Впрочем, не это важно. Важно вот что: Вам нужно иметь свою квартиру. Это непременно. Только тогда Вам будет удобно, а Сашка, Соколов и т. д. — это Вас не может устроить. Вы сами это знаете, и я сейчас особенно поняла. Не с чужими и у чужих, а со своими Вам надо устроиться: уют, и свой уют, — великая вещь» (Письма, 258–259).
Есенин имел в виду не поэта И. В. Соколова из «Стойла Пегаса», а художника К. А. Соколова, который был его «провожатым» в Тифлисе и Батуме (Восп., 2, 245) и 18 окт. (за два дня до написания наст. письма) сфотографировался с ним.
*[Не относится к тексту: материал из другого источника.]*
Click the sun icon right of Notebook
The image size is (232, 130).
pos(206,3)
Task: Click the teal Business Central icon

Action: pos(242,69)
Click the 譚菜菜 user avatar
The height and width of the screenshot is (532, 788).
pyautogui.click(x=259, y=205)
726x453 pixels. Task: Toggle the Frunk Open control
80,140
На этой фотографии поэт сделал надпись его жене П. М. Денисовой-Соколовой (подробнее см. п. 185, а также раздел «С. А. Есенин в фотографиях», наст. изд., т. 7, кн. 2).
181. М. И. Лившиц. 20 октября 1924 г. (с. 181). — Есенин 5 (1962), с. 181–182, с неточностью в одном слове.
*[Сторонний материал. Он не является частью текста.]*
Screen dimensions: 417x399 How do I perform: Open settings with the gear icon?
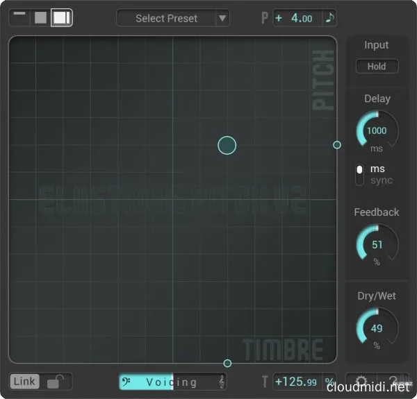[x=362, y=382]
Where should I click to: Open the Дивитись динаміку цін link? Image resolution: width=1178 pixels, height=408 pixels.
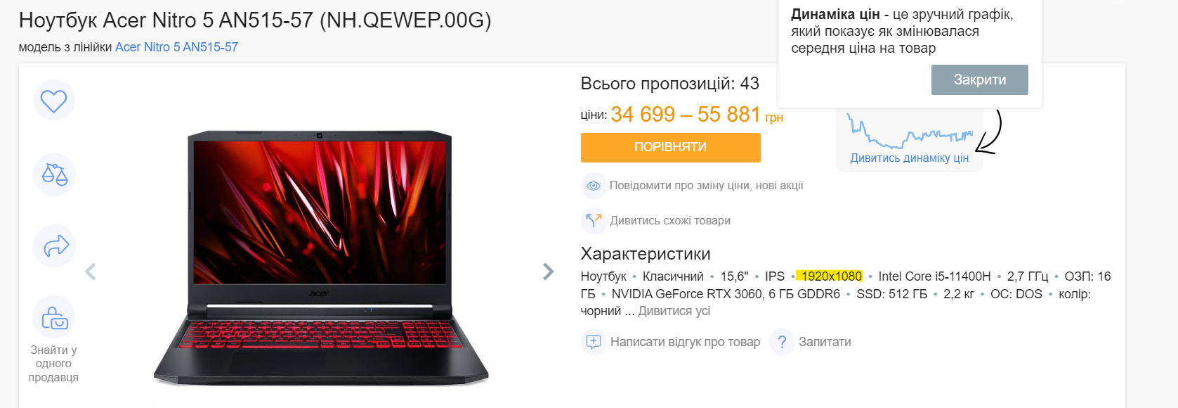(909, 158)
Печатается по автографу (РГАЛИ).
Спасибо за письмо и вырезки ~ Не боюсь я этоймариенгофской твари и их подлости нисколечко. — Письмо М. И. Лившиц неизвестно, но при нем она, судя по всему, послала вырезки из газ. «Правда» (см. о ней ниже) и из еженедельника «Новый зритель», (1924, 9 сент., № 35), где было помещено ответное письмо Р. Ивнева, А. Мариенгофа, М. Ройзмана, В. Шершеневича, Н. Эрдмана (Письма, 339–340) на заявление Есенина и Грузинова (см. газ. «Правда». М., 1924, 31 авг., № 197; Письма, 142). В письме содержались резкие суждения о Есенине (выдержки из его текста см. в коммент. к п. 175).
Сохранилось письмо Е. А. Есениной брату (оно не было закончено и, по-видимому, осталось неотправленным), которое она, скорее всего, писала совместно с М. И. Лившиц:
«А теперь о Мариенгофе и прочих. Письмо их в „Правде“ поместили, но так, что ты можешь искать его два дня и, прочитав всю газету, может быть, заметишь в отделе заразных болезней фамилии оставшихся в группе имажинистов.
Какие фамилии, ты уже знаешь, к ним только прибавились Шершеневич и Соловьев.
Они, наверное, этим не удовлетворились и написали еще письмо в журнале „Новый зритель“, вырезки этих писем мы посылаем тут же…» (см.: Юсов И. Г. Из архива Маргариты Лившиц. — Столетие Есенина, с. 444). В самом деле, 5 сент. 1924 г. в «Правде» под рубрикой «Заразные болезни в Москве» можно было прочесть:
«Нас просят сообщить в связи с письмом в редакцию „Правды“ С. Есенина, что основная московская группа имажинистов остается без перемен в следующем составе: Рюрик Ивнев, А. Мариенгоф, А. Кусиков, М. Ройзман, В. Шершеневич, Н. и Б. Эрдман и Афанасьев-Соловьев» (№ 201, с. 4; выделено в источнике).
Женя— Е. И. Лившиц.
…и петь вроде Конёнкова: «Прошли золотые денечки». — С. Т. Конёнков был большим знатоком русской народной песни. В одной из бесед, которые были записаны на магнитную пленку, он рассказывал: «Играл я в то время на скрипке и лире… Всю жизнь люблю русскую песню. В то время, еще с пятого-шестого года, часто пел „Пройдут деньки веселые…“ Пройдут деньки веселые, Вот зимняя пора, А мы, друзья несчастные, Завянем, как трава. Завянем и засохнем Во темной во тюрьме, За что же погибаю я, Скажите, друзья, мне…
Так и ассоциировался Конёнков с этой песней у Есенина…» (Панфилов А., «Нинесе: Поиски, исследования, находки». М., 1990, с. 150). Правда, в письме цитируется начальная строка не этой, а другой песни безымянного автора; она, напр., открывает сб. «Прошли золотые денечки / Новый песенник», М.: тип. Филатова, 1905, с. V–VI.
1-й Жене ~ 2-й Жене ~ 3-йЖене…— Е. И. Лившиц, Е. С. Розовской и Е. Г. Апириной.